Moving from Layer 2 to Layer 4, Wayne pits TCP against UDP looking at the pros and cons of each protocol. Whilst this is no secret, as part of the previous talks this is just what’s needed to round the topic off ahead of talking about network architecture.

“Building and Securing a Segmented IP Network Infrastructure” is the title of the next talk which starts to deal with real-world problems when an engineer gets back from a training session and starts to actually specify a network herself. How should the routers and switches be interconnected to deliver the functionality required by the business and, as we shall see, which routers/switches are actually needed? Wayne discusses some of the considerations of purchasing switches (layer 2) and routers (layer 3 & 2) including the differing terms used by HP and Cisco before talking about how to assign IP addresses, also called an IP space. Wayne takes us through IP addressing plans, examples of what they would look like in excel along with a lot of the real-world thinking behind it.

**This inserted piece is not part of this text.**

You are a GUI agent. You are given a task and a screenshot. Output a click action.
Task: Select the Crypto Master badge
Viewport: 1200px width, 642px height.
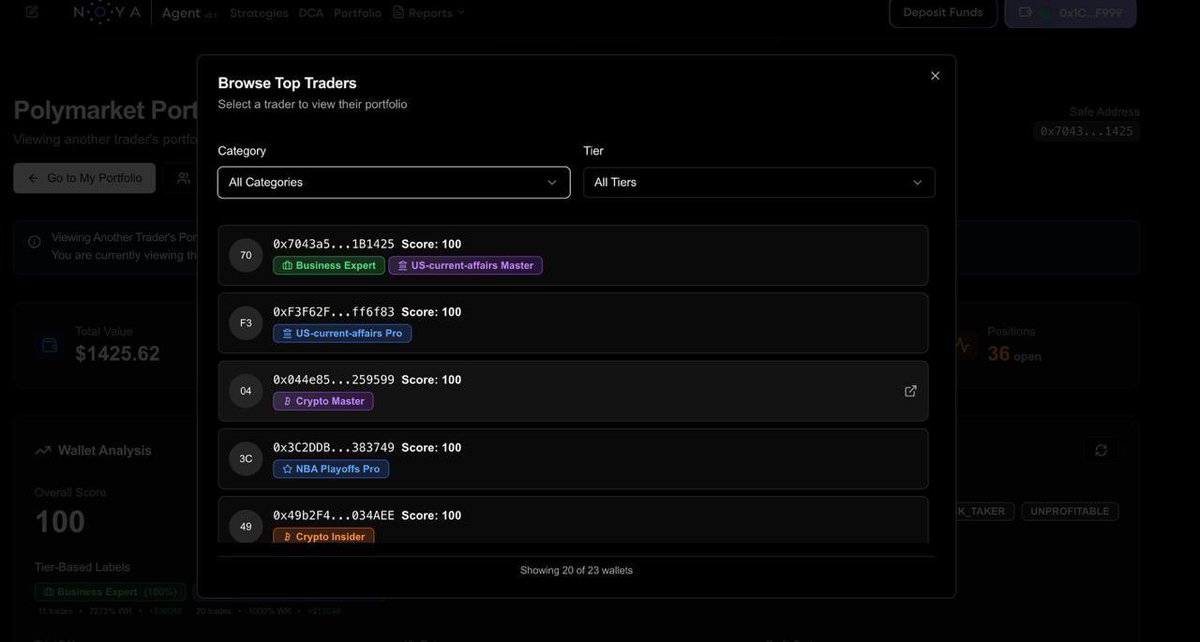(323, 398)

Security is next on the list, not just in terms of ‘cybersecurity’ in the general sense but in terms of best practice, firewalls and VPNs. Wayne takes a good segment of time out to discus the different aspects of firewalls – how they work, ACLs (Access-control Lists), and port security amongst other topics before doing the same for VPNs (Virtual Private Networks) before making the point that a VPN and a firewall are not the same. A VPN allows you to extend a network out from a building to be in another – the typical example being from your work’s address into your home. Whilst a VPN is secured so that only certain people can extend the network, a firewall more generally acts to prevent anything coming into a network.

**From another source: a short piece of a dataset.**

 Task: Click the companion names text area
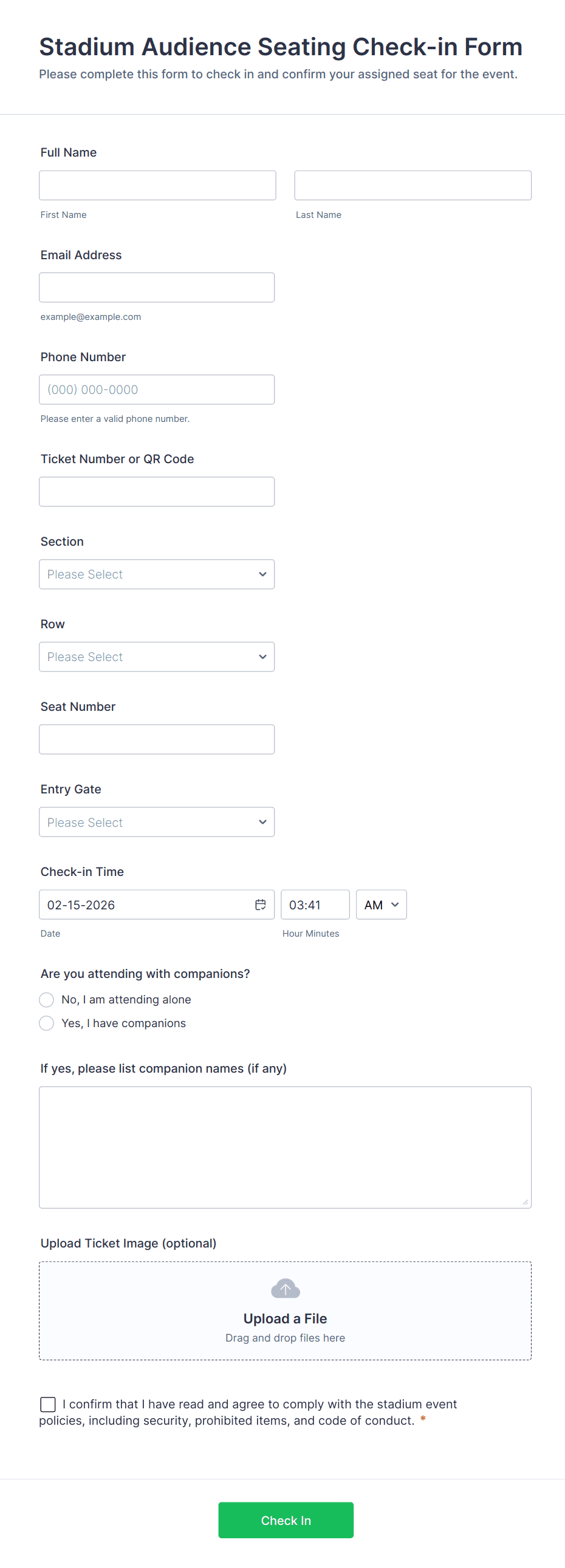286,1147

As an addendum to this talk, Wayne explains IPV4 depletion and how IPv6 addressing works. In practice, for broadcasters deploying within their company in the year 2020, IPv6 is unlikely to be a topic needed. However, for people who are distributing to homes and working closer with CDNs and ISPs, there is a chance that this information is more relevant on a day-to-day basis. Whilst IP address depletion is a real thing, since every company has a 10.x.x.x address space to play with, most companies use internal equipment with an IPv4 address plan.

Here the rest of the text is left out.